Report how many lines in the records below contain the string "Viewport", matching case exactly. Give only the number.

━━ Material shown

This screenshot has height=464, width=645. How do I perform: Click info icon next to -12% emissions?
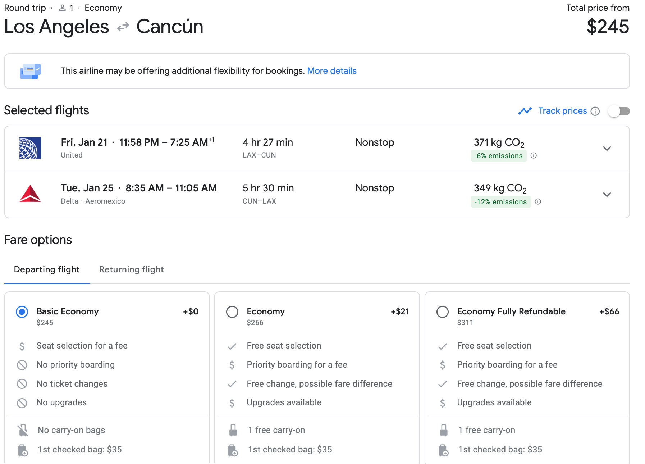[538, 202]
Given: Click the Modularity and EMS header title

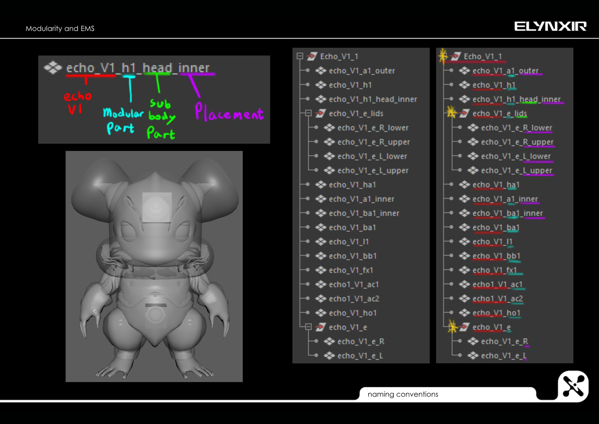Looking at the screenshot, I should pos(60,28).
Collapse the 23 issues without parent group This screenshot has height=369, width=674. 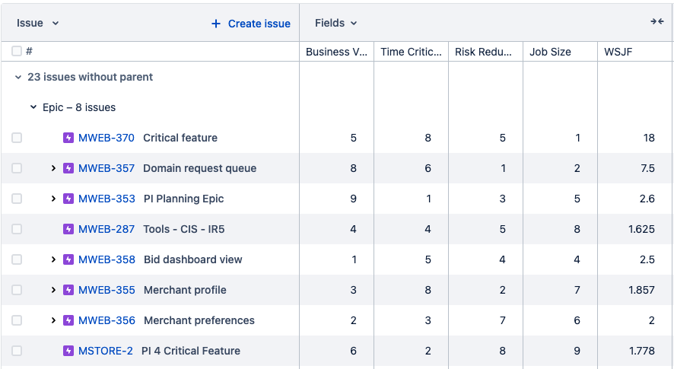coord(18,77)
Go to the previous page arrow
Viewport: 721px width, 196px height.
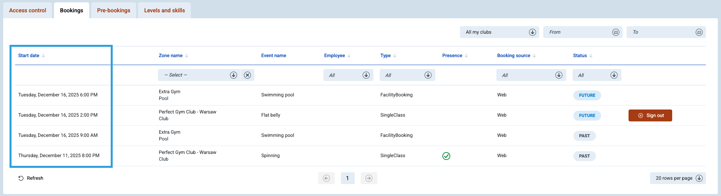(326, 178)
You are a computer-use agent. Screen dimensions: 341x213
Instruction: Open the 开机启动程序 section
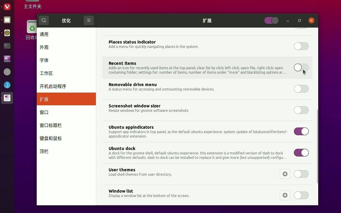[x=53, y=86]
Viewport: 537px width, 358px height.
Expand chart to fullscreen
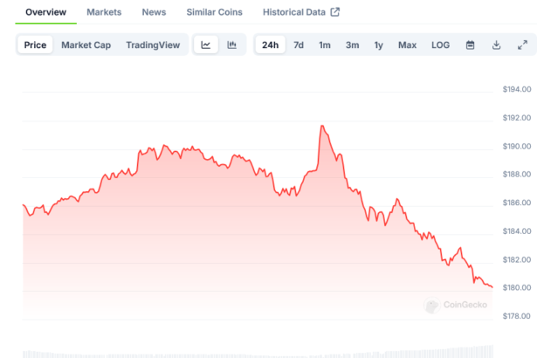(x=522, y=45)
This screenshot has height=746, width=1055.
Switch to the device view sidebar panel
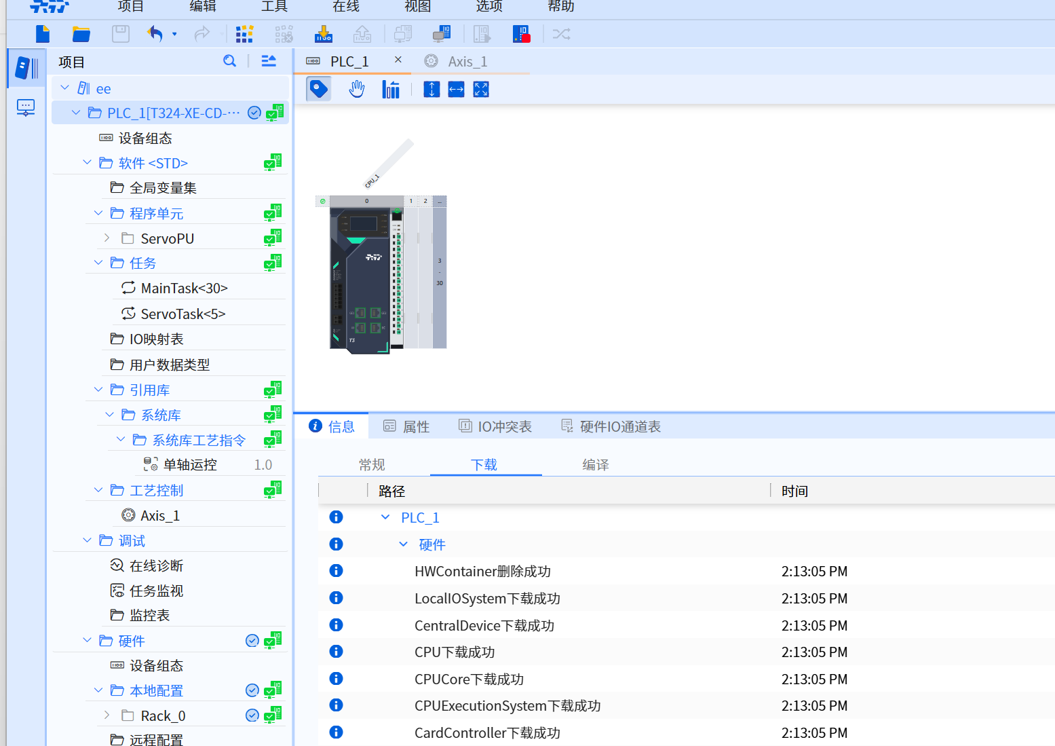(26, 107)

━━━━

** Solution to this problem **
2